- **Problem**: Lay out the stretch of entries from the line containing "You are a computer-use" through the line containing "(x=86, y=12)" as a two-column CSV with the headers instruction and response, one row per entry. Put each field in quotation marks and replace any line breaks with spaces.

- **Supplied records**:
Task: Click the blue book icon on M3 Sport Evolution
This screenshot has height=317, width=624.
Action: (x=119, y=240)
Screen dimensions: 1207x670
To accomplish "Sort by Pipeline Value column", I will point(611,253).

--

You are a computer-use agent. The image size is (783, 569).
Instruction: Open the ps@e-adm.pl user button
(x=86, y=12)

- **Response to the exercise**:
instruction,response
"You are a computer-use agent. The image size is (783, 569). Instruction: Open the ps@e-adm.pl user button","(x=86, y=12)"